Assigned task => The entries below should be quoted exactly, with no pictures carried over.

The records =>
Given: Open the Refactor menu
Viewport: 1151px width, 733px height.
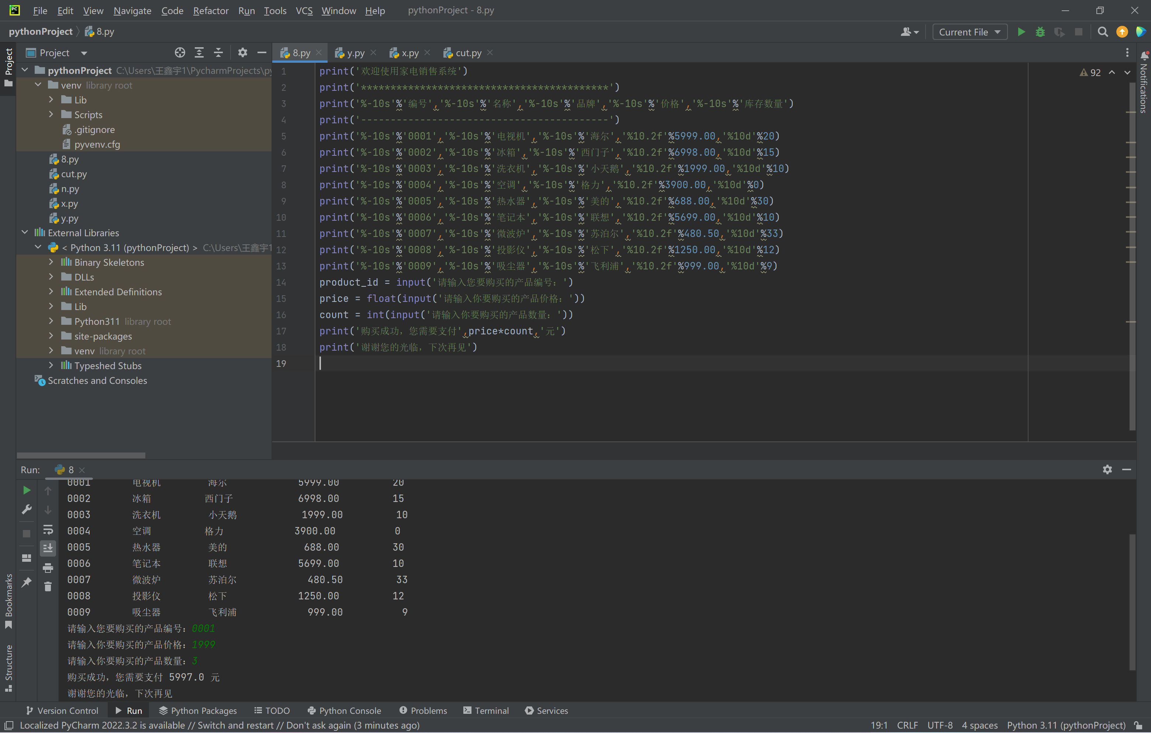Looking at the screenshot, I should pyautogui.click(x=210, y=11).
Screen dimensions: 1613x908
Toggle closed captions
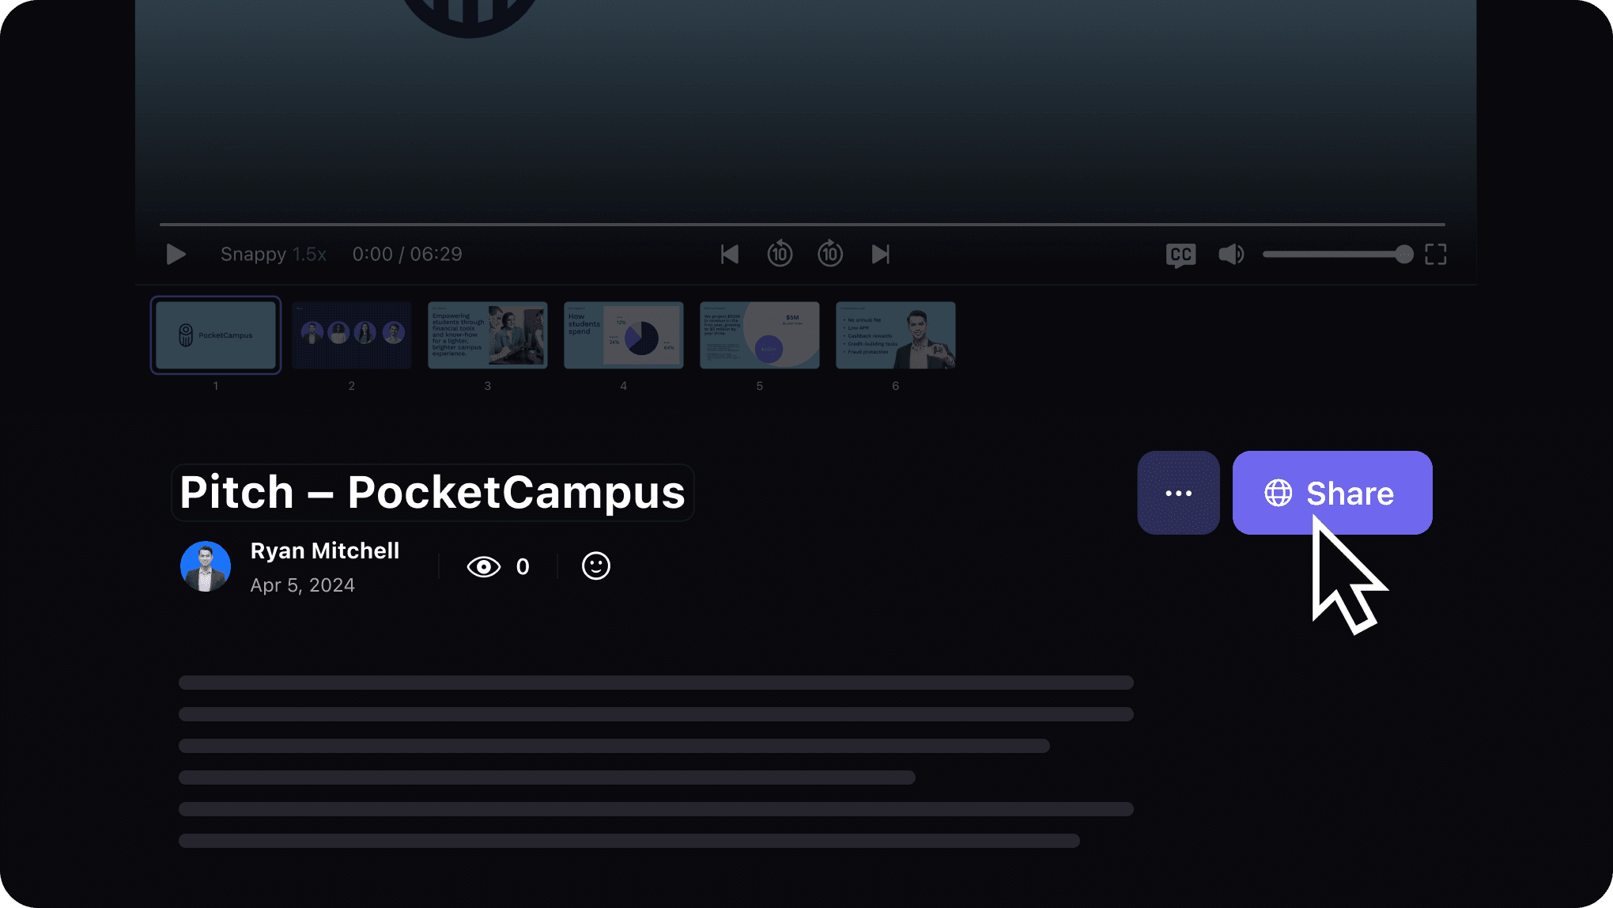[1180, 255]
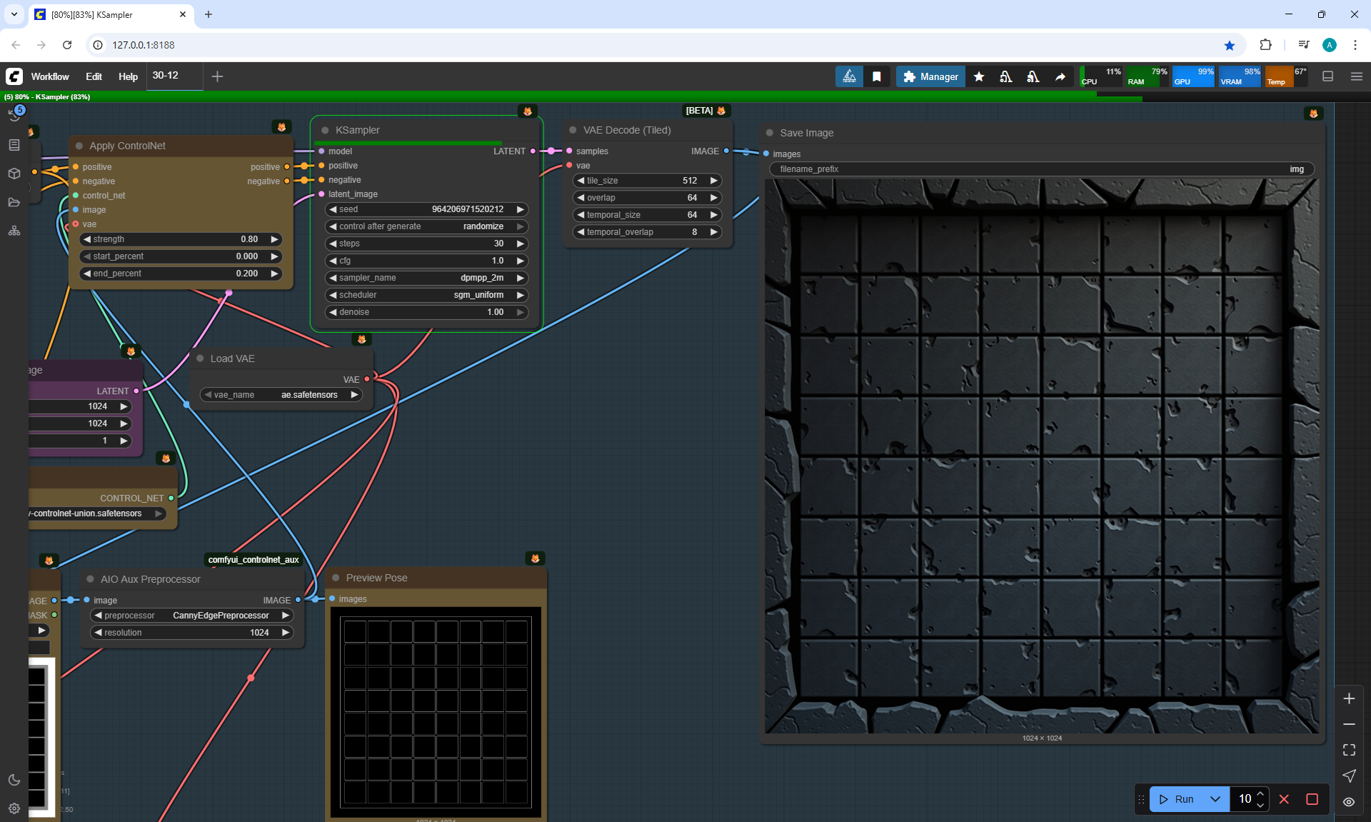Open the node library cube icon
This screenshot has height=822, width=1371.
(14, 174)
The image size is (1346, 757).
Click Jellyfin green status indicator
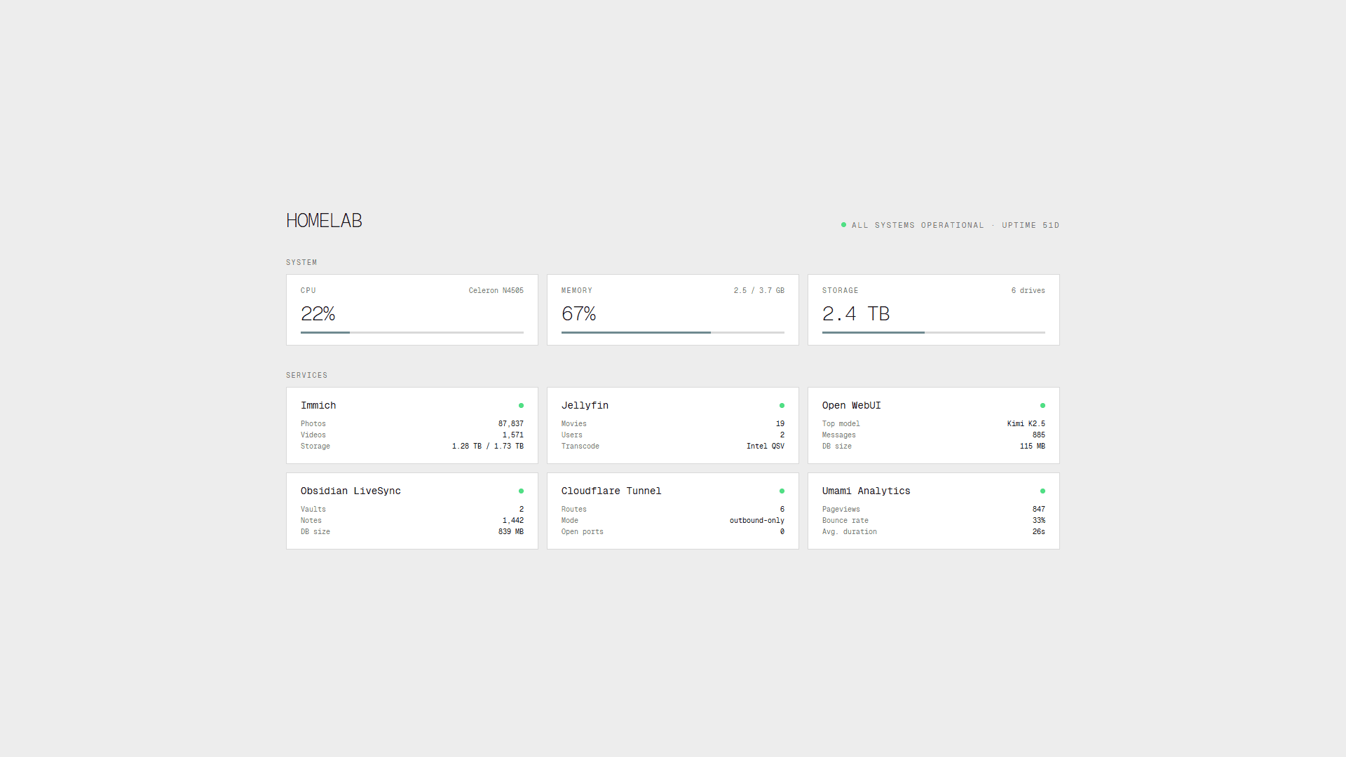[x=782, y=405]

Expected output =>
Given: Open the Refactor menu
Viewport: 1151px width, 733px height.
Looking at the screenshot, I should pyautogui.click(x=210, y=11).
Screen dimensions: 1613x908
Toggle closed captions
[1180, 255]
Open the node library cube icon
This screenshot has height=822, width=1371.
(14, 174)
The image size is (1346, 757).
Click Jellyfin green status indicator
[x=782, y=405]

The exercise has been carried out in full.